Friday, October 05, 2007

Recovery: Being Reminded of Past Trauma.

I have been fighting very bad depression and anxiety issues for the past few weeks. I had to pack some cooking items for my month-long cat-sitting job. I prefer to use my rice cooker and my already purchased brown rice. I have been fighting buying the special suitcase for this specialized job. I waited until the last moment to actually buy a suitcase.

I finally actually bought a very nice suitcase on rollers. It worked fine, though I have to get a longer portable handle for the suitcase so I can attach it to a belt around my waist. I need to have my hands free to deal with my walker.

I literally had problems sleeping last night. I couldn't figure out what was bothering me. I just knew something was not right. I didn't experience any relief from finishing my work on the website. This morning I stumbled upon what has been making me unhappy for the past few weeks.
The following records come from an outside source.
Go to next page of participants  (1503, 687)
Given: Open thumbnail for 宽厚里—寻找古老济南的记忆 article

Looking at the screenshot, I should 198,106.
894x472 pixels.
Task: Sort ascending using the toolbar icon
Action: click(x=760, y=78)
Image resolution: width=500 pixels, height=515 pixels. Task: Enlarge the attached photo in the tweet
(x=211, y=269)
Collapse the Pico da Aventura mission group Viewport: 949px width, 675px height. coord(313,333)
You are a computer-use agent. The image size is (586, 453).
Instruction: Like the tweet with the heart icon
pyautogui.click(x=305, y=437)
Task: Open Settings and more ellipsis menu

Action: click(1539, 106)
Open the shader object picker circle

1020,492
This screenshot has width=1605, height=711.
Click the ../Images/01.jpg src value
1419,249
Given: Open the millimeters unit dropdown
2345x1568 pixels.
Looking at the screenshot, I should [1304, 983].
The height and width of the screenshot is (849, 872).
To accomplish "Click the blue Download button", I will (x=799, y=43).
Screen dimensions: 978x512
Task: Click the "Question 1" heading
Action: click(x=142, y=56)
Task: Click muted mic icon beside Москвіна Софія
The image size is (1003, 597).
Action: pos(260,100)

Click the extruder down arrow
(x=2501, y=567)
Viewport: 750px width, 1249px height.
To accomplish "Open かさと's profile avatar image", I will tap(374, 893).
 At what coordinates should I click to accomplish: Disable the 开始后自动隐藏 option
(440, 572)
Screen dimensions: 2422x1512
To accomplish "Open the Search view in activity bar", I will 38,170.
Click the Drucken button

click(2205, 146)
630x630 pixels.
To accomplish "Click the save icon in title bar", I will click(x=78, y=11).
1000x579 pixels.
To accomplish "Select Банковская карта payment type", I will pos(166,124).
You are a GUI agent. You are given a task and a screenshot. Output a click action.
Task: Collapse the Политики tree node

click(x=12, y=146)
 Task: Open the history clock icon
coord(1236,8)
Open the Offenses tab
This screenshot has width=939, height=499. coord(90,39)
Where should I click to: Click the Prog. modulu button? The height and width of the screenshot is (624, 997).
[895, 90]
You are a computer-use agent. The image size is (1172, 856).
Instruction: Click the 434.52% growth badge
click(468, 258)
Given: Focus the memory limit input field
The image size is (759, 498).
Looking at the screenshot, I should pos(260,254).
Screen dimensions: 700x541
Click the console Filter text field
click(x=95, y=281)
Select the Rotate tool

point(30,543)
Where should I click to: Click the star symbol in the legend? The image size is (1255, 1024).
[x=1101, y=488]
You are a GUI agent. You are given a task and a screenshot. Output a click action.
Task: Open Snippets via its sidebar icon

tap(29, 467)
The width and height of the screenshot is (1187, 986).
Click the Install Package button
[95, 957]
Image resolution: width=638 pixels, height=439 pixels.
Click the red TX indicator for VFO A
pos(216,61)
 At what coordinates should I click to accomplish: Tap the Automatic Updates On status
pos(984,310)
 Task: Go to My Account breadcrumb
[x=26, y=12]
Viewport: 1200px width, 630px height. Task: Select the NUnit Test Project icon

After packing my suitcase this morning, I remembered the last time I had to pack kitchen items. Our building had been condemned. I came home on a Wednesday night to the grim news that I had three full days to get out before the tenants would be "forcibly removed".

I remember the frantic call to one of my employers, hurridly arranging emergency money for temporary housing. I physically moved all my stuff alone, six blocks to a hotel I couldn't afford. Then I had to move all over again to my current residence. It was an awful two weeks.

I looked around at my house and realized that this packing did not mean I had to "move". A wave of joy and relief flooded my body. I wanted to cry out thanks to God. All the tension I've been carrying started to leave. I finally found the memories that were disturbing my peace.

I guess I still have trouble dealing with some of the "crisis" moves I've made in my life. I have felt terrible ever since I made the decision to use my own cooking items on the cat-ssitting job. I finally got some restful sleep and all is well with the world.

Hopefully this may help someone else wondering through a swamp of feelings with no "reason". Sorry this isn't entertaining, but I want to continue documenting my recovery, confusion and all.